Não há direitos que não sejam adquiridos. Por isso, a inflamada retórica do Governo e dos seus ideólogos contra os direitos adquiridos é contra os direitos, ponto final. Quere-os diminuir, quere-os substituir por meras expetativas frágeis, quere-os eliminar. O endeusamento da “flexibilidade” como suposto mandamento supremo da modernidade próspera é o embuste que encobre um programa: precarizar todas as vidas e deixá-las ao sabor da seleção feita pela lei do mais forte.
Pôr os mais novos a lutar contra os mais velhos e pôr os pobres a lutar contra os muito pobres é a estratégia ardilosa que o Governo usa para desqualificar socialmente uma organização social fundada em direitos. Dizem o Governo e os seus ideólogos aos jovens precários e desempregados: a culpa da vossa situação é dos vossos pais, que se instalaram comodamente nos seus empregos para a vida e vos bloqueiam a entrada no mundo profissional com direitos. E acrescentam: se eles aceitassem prescindir de alguns direitos, vocês veriam como se abriam logo as portas do vosso futuro. Dizem o Governo e os seus ideólogos aos pobres: a culpa da vossa situação é dos desempregados a quem temos que pagar subsídio e dos que recebem rendimento mínimo; o dinheiro que lhes pagamos sem que eles trabalhem dava para aumentar, pouco que fosse, os vossos ordenados de trabalhadores. A obscenidade desta mentira é total: a precarização da vida dos pais não substituirá a precarização da vida dos filhos, somar-se-á a ela; a desproteção dos mais pobres não trará os pobres para cima, sugá-los-á para o buraco negro da miséria.

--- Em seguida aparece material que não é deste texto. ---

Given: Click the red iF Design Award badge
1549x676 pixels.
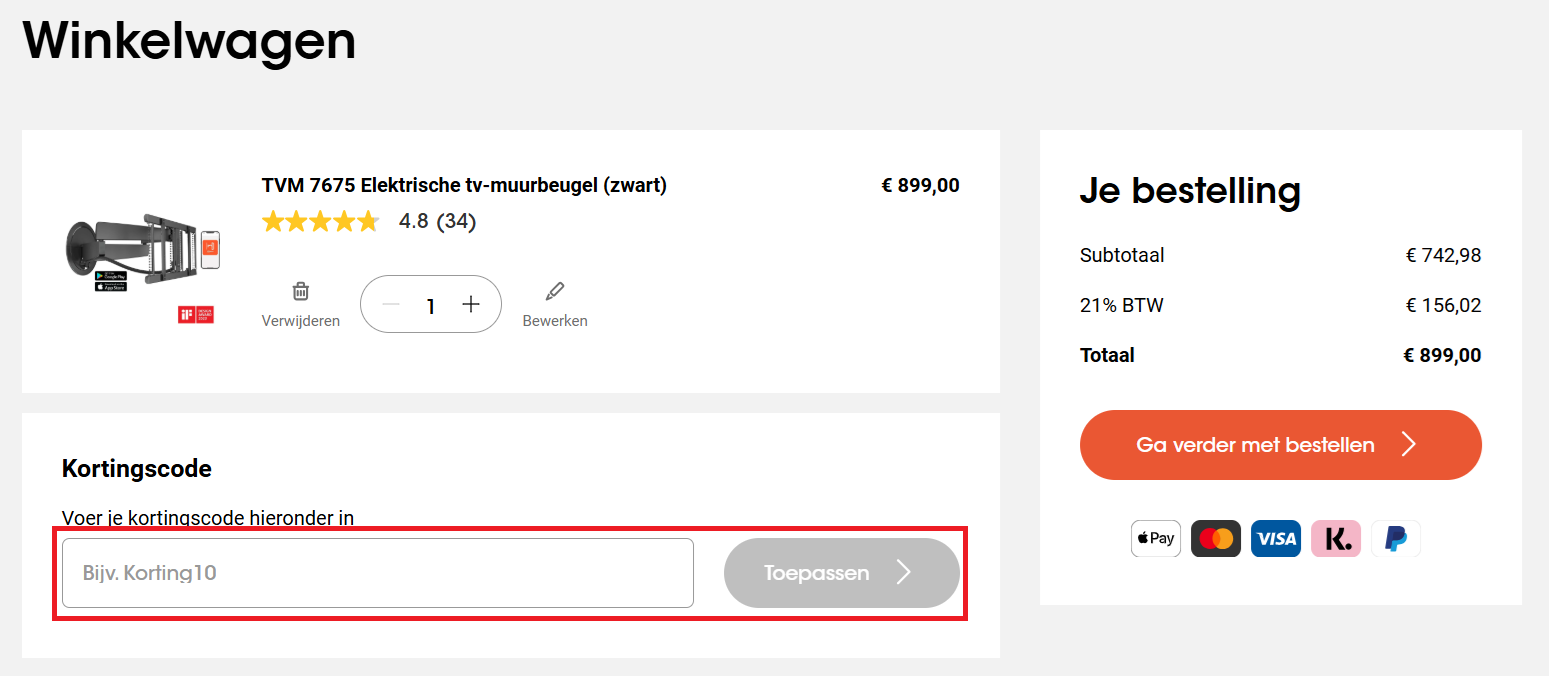Looking at the screenshot, I should click(x=196, y=312).
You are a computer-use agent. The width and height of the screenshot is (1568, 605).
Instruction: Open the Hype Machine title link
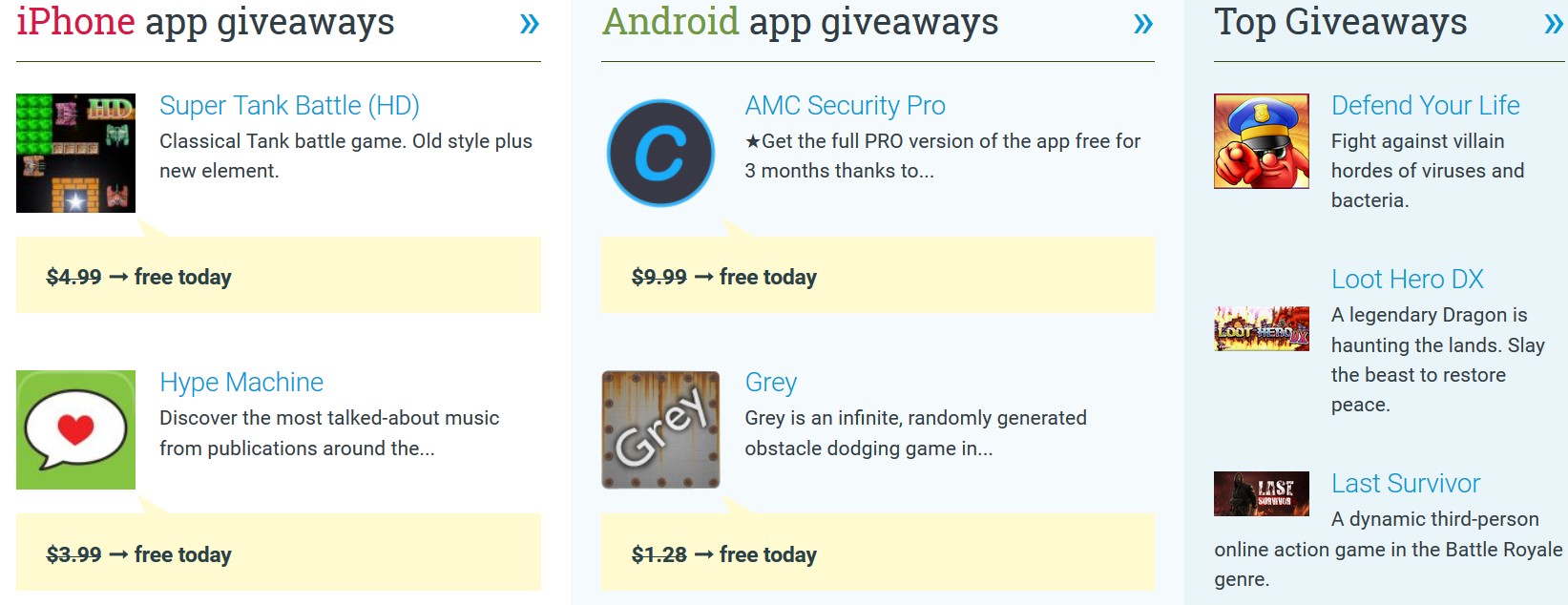click(x=241, y=383)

Que sejam jovens precários e adultos reformados a protagonizar o protesto social crescente no país é a prova de que este é o espaço central da disputa que decidirá o futuro do país. O ganho maior da manifestação multitudinária de 2 de março foi esse: a estratégia da guerra de gerações não passará. O Governo perdeu clamorosamente essa batalha, central para o seu projeto político. Que o ativismo da APRE! – um caso notável de afirmação de mobilização e de força de movimento social – se conjugue com o ativismo dos Precários Inflexíveis – idem idem aspas aspas – para trazer para a rua mais de um milhão de pessoas unidas em torno da denúncia da rutura do contrato de confiança que qualquer governo tem que honrar com a população que é suposto servir, eis o maior dos sinais de o Governo falhou mais na previsão de que seria capaz de pôr filhos contra pais do que nas previsões de crescimento, de recessão e de números do desemprego.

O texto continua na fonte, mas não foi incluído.